• RECORDS FOR THIS TASK:
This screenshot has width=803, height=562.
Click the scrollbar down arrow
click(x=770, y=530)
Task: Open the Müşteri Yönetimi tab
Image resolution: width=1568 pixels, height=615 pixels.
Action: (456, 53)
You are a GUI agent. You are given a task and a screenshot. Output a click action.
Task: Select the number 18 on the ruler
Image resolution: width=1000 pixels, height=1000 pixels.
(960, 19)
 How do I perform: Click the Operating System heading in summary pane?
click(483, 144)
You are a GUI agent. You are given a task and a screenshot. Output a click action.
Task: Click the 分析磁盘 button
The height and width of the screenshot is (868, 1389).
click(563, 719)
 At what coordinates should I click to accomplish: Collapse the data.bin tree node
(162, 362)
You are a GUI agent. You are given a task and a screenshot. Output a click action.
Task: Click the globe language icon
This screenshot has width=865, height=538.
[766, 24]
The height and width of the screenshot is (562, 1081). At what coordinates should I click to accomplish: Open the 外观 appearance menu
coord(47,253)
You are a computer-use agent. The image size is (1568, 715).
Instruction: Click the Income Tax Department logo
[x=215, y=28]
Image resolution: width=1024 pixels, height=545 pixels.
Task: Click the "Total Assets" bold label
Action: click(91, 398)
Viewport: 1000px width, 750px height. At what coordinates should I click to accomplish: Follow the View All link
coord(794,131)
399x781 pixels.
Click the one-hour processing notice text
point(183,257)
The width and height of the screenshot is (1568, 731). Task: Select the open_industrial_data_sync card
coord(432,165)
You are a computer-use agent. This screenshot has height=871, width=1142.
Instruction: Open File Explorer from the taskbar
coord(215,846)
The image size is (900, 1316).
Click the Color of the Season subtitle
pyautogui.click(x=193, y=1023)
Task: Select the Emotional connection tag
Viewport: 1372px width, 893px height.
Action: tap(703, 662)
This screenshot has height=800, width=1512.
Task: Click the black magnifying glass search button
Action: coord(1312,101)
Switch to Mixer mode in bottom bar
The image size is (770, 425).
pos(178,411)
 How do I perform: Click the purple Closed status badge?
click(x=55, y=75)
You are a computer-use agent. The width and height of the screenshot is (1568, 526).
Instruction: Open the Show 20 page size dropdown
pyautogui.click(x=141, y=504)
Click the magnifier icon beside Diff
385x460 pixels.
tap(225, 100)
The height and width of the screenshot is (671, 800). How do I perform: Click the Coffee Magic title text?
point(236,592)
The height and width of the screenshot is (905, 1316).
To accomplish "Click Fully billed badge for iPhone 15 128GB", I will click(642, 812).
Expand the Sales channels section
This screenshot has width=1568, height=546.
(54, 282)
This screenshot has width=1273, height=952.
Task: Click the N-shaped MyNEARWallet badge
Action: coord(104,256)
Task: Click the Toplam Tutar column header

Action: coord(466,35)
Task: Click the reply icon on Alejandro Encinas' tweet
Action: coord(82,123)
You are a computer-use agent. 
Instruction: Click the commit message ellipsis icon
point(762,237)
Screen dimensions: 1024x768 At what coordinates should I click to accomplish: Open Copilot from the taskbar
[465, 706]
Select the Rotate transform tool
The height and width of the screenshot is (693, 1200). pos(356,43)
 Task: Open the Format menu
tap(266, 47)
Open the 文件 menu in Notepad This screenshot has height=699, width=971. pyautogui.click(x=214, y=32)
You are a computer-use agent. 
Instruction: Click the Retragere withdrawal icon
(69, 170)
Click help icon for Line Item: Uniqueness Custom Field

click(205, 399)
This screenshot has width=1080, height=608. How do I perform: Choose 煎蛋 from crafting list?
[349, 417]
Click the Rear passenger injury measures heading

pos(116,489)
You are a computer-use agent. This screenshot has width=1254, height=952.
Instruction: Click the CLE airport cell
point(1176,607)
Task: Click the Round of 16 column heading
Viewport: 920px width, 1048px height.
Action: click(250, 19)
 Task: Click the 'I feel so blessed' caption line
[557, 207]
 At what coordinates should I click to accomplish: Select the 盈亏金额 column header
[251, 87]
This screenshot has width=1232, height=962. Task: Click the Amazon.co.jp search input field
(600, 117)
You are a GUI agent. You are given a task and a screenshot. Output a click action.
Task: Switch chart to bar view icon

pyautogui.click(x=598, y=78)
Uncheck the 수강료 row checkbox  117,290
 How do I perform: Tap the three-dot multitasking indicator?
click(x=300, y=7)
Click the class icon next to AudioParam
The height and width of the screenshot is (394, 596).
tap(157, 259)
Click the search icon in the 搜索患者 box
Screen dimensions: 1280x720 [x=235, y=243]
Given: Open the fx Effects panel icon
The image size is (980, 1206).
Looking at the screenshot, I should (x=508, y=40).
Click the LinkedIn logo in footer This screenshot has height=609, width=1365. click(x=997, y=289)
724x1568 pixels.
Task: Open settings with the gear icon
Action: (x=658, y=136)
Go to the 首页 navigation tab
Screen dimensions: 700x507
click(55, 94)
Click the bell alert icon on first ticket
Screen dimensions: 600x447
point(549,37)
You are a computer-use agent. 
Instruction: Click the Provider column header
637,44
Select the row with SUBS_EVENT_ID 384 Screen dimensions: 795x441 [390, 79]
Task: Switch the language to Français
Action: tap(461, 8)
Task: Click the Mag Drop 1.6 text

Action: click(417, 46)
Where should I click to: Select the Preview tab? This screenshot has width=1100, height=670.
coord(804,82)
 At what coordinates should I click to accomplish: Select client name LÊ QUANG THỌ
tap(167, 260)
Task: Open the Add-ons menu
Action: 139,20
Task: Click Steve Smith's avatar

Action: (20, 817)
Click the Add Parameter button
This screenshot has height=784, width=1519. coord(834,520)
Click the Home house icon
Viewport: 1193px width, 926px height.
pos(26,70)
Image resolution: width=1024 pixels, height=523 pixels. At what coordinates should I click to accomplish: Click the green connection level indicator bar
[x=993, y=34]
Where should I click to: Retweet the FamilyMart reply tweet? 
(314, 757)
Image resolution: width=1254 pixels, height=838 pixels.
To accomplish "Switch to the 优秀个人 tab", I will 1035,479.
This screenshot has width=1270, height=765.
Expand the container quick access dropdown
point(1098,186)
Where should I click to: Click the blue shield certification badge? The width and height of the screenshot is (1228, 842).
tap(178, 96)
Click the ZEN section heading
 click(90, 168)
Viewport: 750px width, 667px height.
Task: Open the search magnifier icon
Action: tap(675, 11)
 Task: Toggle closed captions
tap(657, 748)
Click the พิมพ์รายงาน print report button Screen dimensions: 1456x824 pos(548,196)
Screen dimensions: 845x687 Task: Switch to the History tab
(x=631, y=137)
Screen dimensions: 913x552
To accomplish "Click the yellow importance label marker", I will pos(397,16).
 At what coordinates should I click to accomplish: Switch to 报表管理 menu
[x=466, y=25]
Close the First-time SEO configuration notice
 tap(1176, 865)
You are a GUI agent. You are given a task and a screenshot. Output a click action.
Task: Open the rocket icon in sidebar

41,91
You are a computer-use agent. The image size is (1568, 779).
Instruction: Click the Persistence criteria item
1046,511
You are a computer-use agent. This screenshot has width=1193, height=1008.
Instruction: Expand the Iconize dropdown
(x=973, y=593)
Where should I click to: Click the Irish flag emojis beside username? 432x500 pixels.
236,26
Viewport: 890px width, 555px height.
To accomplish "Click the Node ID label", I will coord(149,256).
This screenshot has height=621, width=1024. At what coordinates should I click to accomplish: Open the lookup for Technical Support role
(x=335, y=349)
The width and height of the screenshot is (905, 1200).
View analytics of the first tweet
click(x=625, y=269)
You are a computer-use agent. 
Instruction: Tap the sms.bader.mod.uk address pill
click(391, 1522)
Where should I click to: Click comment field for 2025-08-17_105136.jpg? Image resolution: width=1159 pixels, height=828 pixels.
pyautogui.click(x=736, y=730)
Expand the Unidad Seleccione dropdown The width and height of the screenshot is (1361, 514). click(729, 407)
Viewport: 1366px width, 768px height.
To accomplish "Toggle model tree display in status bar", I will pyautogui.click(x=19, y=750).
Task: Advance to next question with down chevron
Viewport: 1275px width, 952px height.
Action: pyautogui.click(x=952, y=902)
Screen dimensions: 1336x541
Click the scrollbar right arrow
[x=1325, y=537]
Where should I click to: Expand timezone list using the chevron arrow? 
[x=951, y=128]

• WHAT TO WORK ON: Copy out all lines of the material above in which "next" occurs.

• ANSWER TO THE PROBLEM:
Click the class icon next to AudioParam
Task: Advance to next question with down chevron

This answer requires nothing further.